И чтобы как-то меня успокоить, уже более мягким голосом добавил:
– Понимаешь, внучок, все мы, мужики – солдаты. Я – прошлой войны, дядя Алексей – нынешней, да и ты тоже – маленький, но солдат, запах пороха уже понюхал. Ну, а на войне такое часто происходит. Живет человек, воюет, планы строит, а тут вдруг пуля или снаряд и – все! Теперь повезем дядю Алексея не в Княжеский лес, а в сосонник. Там будет его последнее пристанище. Закон такой существует: оставшиеся в живых мертвых должны земле придать, то есть похоронить.

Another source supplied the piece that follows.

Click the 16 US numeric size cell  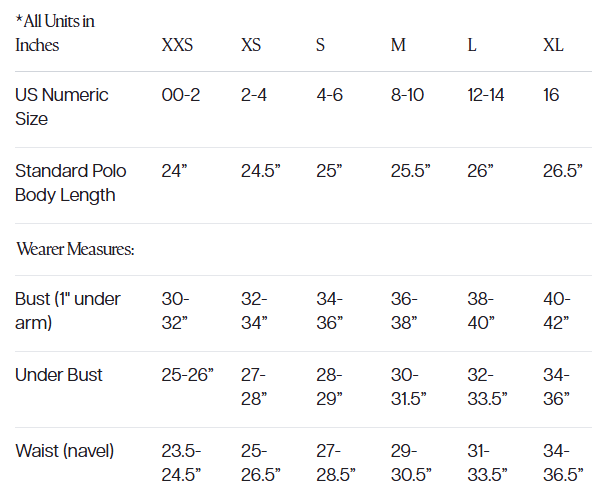(x=551, y=95)
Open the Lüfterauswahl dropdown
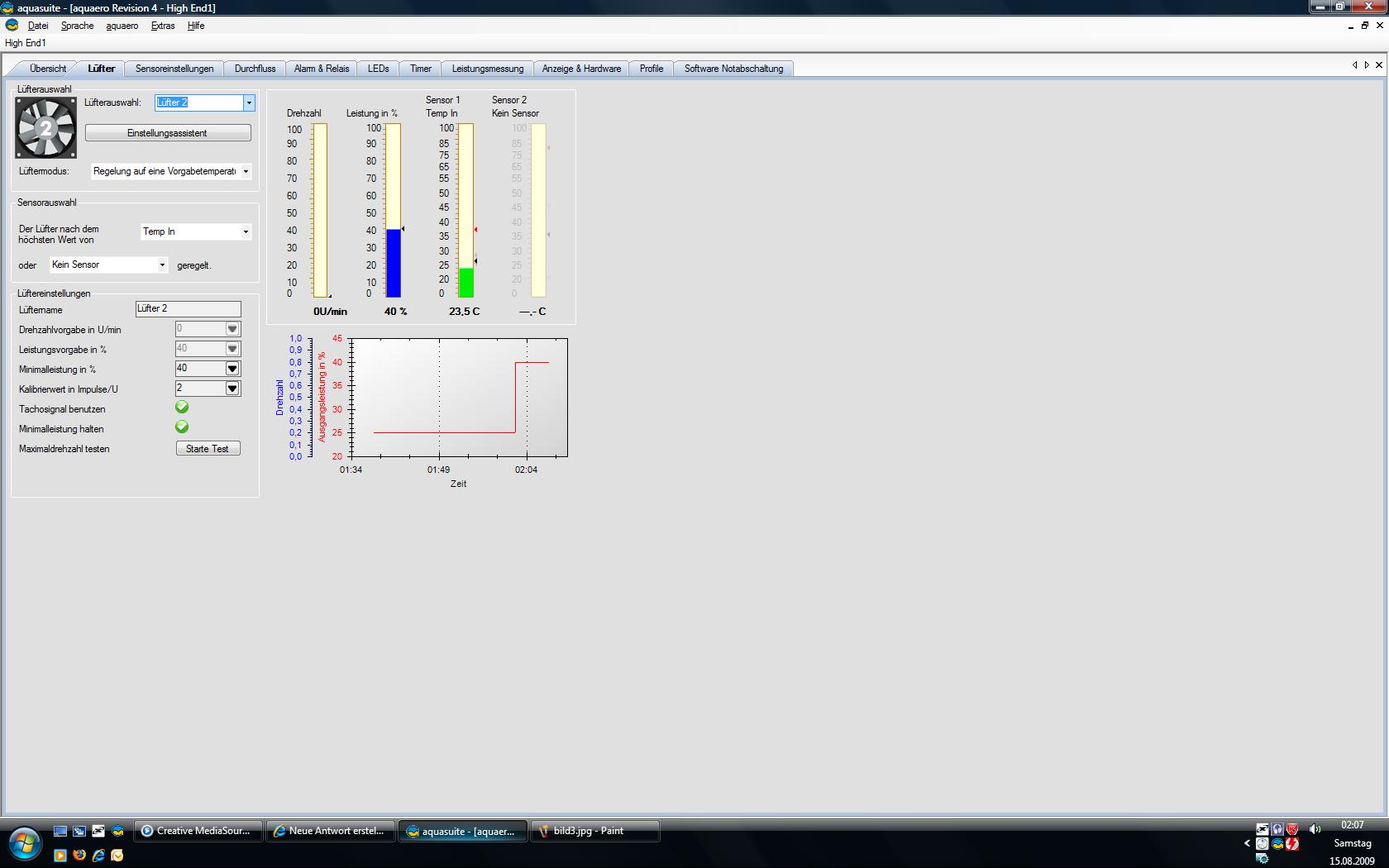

После этих разъяснений дед взял меня за руку и подвел к телеге, которая стояла напротив дверей предбанника. Стой тут, а я сейчас.
Дед распахнул дверь предбанника и нырнул в темноту. Было тихо, изнутри бани не доносилось никаких звуков. Минуты мучительно тянулись. Начинало светать. Стали видны очертания хат. Я напряженно всматривался в дверной проем. Мне казалось, что оттуда, вопреки рассказам деда, вот-вот покажется дядя Алексей – большой, плечистый, с суковатой палкой в руке. Однако никто не появлялся. Наконец, послышалось шуршанье и в проеме показалась спина деда. Согнувшись и ухватив под мышки дядю Алексея, кряхтя, он подтащил его к телеге и положил на землю. Живым дядя Алексей весил, наверное, килограмм сто, а сейчас его тело было еще тяжелее. Теперь предстояло положить его на телегу. Хотя телега была низкой, сделать это было непросто. Я ничем не мог помочь деду, а женщин он решил по каким-то своим соображениям в это дело не вовлекать.